Mit dem Rad bis nach Uetze

Bisher müssen Radfahrer von Hülptingsen bis Altmerdingsen auf der Bundesstraße fahren. Bald soll hier ein Radweg entstehen.

Region will Lücke zwischen Hülptingsen und Altmerdingsen schließen / Weitere Verbindung zwischen Schwüblingsen und Dollbergen geplant

BURGDORF/UETZE (fh). Die Region Hannover will den Radverkehr stärken – und zwar nicht nur in der Landeshauptstadt, sondern gerade auch im Umland. „Unser Ziel ist es, alle größeren Nachbarorte miteinander zu verbinden“, stellt der Verkehrsdezernent der Region Hannover Ulf-Birger Franz in Aussicht.

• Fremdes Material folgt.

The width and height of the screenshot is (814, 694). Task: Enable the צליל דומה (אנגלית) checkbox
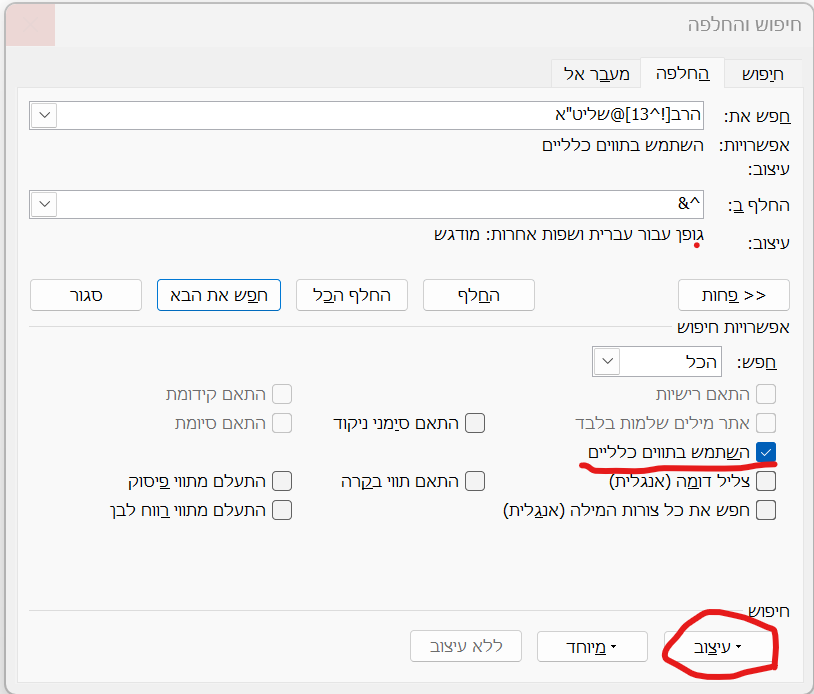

Deshalb soll auch der Radweg entlang der B188 verlängert werden, sodass er künftig durchgehend von Burgdorf nach Uetze führt beziehungsweise andersherum. Die Bauarbeiten könnten schon im nächsten Jahr beginnen.
Obwohl die rund zehn Kilometer zwischen den beiden Kommunen in einer halben Stunde gut mit dem Rad zu bewältigen wären, tut sich diese Strecke gegenwärtig fast niemand an: Denn zwischen Hülptingsen und Altmerdingsen gibt es bisher keinen separaten Weg für die Radfahrer; sie müssen dort die Bundesstraße nutzen, auf der die Autos mit 100 Stundenkilometern unterwegs sind. „Wer das mal ausprobiert hat, weiß, dass das lebensgefährlich ist“, schildert Andreas Fitz, Pressesprecher der Gemeinde Uetze.
Bürgermeister Werner Backeberg betont, dass das schon seit langem ein Thema sei. „Der Ortsrat Altmerdingsen hat das mindestens einmal im Jahr gefordert“, sagt er und fügt hinzu: „Ich bin mit Superlativen ja eigentlich recht vorsichtig. Aber wenn das jetzt tatsächlich klappt, wäre das ein echter Kracher.“
Und warum ist die Region dann nicht schon viel eher tätig geworden? „Radwege an Bundesstraßen fallen eigentlich nicht in unsere Zuständigkeit“, erläutert Verkehrsdezernent Franz. Finanziert würden sie vom Bund und gebaut von der Landesbehörde für Straßenbau und Verkehr. Das Geld dafür sei zwar verfügbar, doch es fehle Personal, um die Projekte überall in Niedersachsen umzusetzen. Damit es trotzdem vorangeht, hat die Region dem Bund nun vorgeschlagen, Planung und Bau zu übernehmen – gegen vollständige Kostenerstattung. „Dieses Vorgehen ist eine absolute Premiere für uns“, betont Franz.
Zusätzlich zu diesem Projekt, das etwas aus dem üblichen Rahmen fällt, will die Region noch einen weiteren Radweg innerhalb der Gemeinde Uetze anlegen –und zwar entlang der Kreisstraße K132 zwischen Schwüblingsen und Dollbergen. Der Baubeginn ist für den Herbst geplant. Die Region veranschlagt dafür 1,3 Millionen Euro. Die Hälfte davon will sie selbst tragen, die andere Hälfte über Fördermittel des Bundesumweltministeriums finanzieren. Um dieses Projekt realisieren zu können, musste die Region zunächst noch Grundstücke entlang der Kreisstraße kaufen. „Das ist bereits abgeschlossen. Es kann also losgehen“, betont Franz.
Schon jetzt sind in der Region Hannover immer mehr Menschen mit dem Fahrrad unterwegs. Noch hat die Landeshauptstadt dabei zwar die Nase vorn, aber die Umlandskommunen haben zuletzt kräftig aufgeholt. So stieg der Radverkehrsanteil dort zwischen 2011 und 2017 von zwölf auf 14 Prozent, während er in Hannover bei 19 Prozent stagnierte. „Das liegt sicherlich auch an den E-Bikes und Pedelecs, mit denen man einfacher auch weitere Strecken zurücklegen kann. Damit wird das Radfahren trotz der weiteren Entfernungen auch auf dem Land attraktiver und alltagstauglicher“, sagt Franz. Durch den weiteren Ausbau von Radwegen wolle die Region diese Entwicklung unterstützen.